The Labyrinth seems to be a sophisticated cognate of the recently discussed game of happiness by Mitelli.


Some inventions are mixtures of words and a represented or fake character. […] From this the joviality of some evening games [“Giochi da vegghia”] is born. In them, each knight, each lady impersonates a character, a King, an Amazon, a Wandering Knight a Servant. They continue their tale as a romance; everybody says words pertaining to the proposed subject; whoever transgresses is sanctioned. In other [games] every narrator becomes a Flower, with a pleasant fiction; who is next to him adapts to him a property [of the flower] with an improvised rhyme; similarly, whoever fails has to pay.
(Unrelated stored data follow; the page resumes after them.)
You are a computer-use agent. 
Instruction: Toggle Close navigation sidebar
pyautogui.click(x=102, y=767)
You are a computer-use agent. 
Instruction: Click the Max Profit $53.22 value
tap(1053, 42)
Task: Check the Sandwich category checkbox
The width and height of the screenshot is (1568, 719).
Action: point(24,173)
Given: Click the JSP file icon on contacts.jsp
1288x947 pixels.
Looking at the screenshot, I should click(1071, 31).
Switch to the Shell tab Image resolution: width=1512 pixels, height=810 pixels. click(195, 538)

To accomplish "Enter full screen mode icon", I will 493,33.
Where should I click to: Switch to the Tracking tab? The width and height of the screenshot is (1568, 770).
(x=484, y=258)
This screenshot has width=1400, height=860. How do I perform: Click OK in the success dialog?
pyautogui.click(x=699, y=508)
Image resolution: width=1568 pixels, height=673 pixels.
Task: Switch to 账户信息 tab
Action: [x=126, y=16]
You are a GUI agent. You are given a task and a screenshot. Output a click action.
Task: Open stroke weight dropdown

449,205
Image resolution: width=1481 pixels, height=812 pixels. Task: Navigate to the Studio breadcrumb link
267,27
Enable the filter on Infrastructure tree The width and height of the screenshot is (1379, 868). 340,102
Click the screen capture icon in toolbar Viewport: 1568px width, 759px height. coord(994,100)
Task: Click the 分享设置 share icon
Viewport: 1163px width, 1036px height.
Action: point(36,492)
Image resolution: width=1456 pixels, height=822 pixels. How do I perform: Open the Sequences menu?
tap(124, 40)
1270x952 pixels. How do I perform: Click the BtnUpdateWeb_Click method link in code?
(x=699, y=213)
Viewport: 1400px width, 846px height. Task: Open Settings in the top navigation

But a game recently invented in this court, called Ariosto 's Labyrinth, is a more ingenious and pleasant entertainment. A labyrinth painted on a large round board represents the circle of the Earth. A continuous way, turning like a snake, brings to the centre. From there, with different curves, it ends at the opposite Door. Along this way you can see the main places described by Ariosto in his Furioso, separated in different positions. The wood of fugitive Angelica. The fateful Cave of Merlin. The Castle of Atlante, jail of the heroes. The hermitage of penitent Dalinda. The Bridge that Giantess Erisila defended. The delightful Garden of Alcina. And the others. In each place, the verse of the same poet appears, serving as a motto explaining what the player must do when he gets there. Knights and Ladies seat alternately around the table, representing the main characters of the poem. Someone is Angelica, someone Orlando, someone Bradamante, someone Ruggero. Each throws the die in a succession, and proceeds on his path according to the number, marking the place with a small simulacrum of the character he represents. But in the main places, according to the subject and to the verse of the poet, you are imprisoned, have to go back, go ahead, free the prisoners, add to the stakes, pay or receive a tribute, make a penitence, pray or contemplate. Whoever comes to the centre where there is Hell, cannot exit from it and loses the game, according to the verse:
From Hell there is no redemption.
Whoever reaches the Door wins everything and ends the game, according to the saying of the poet in his last canto:
Coming to the end of such a long way.
So, every player is an heroic symbol, every throwing of the die an accident of fortune, any accident a serious or funny allegory with the verse as its motto, and every motto gives to the lively intelligence of the players some amusing matter for inventions full of spirit. Therefore, the board is a poem and all the game is a study.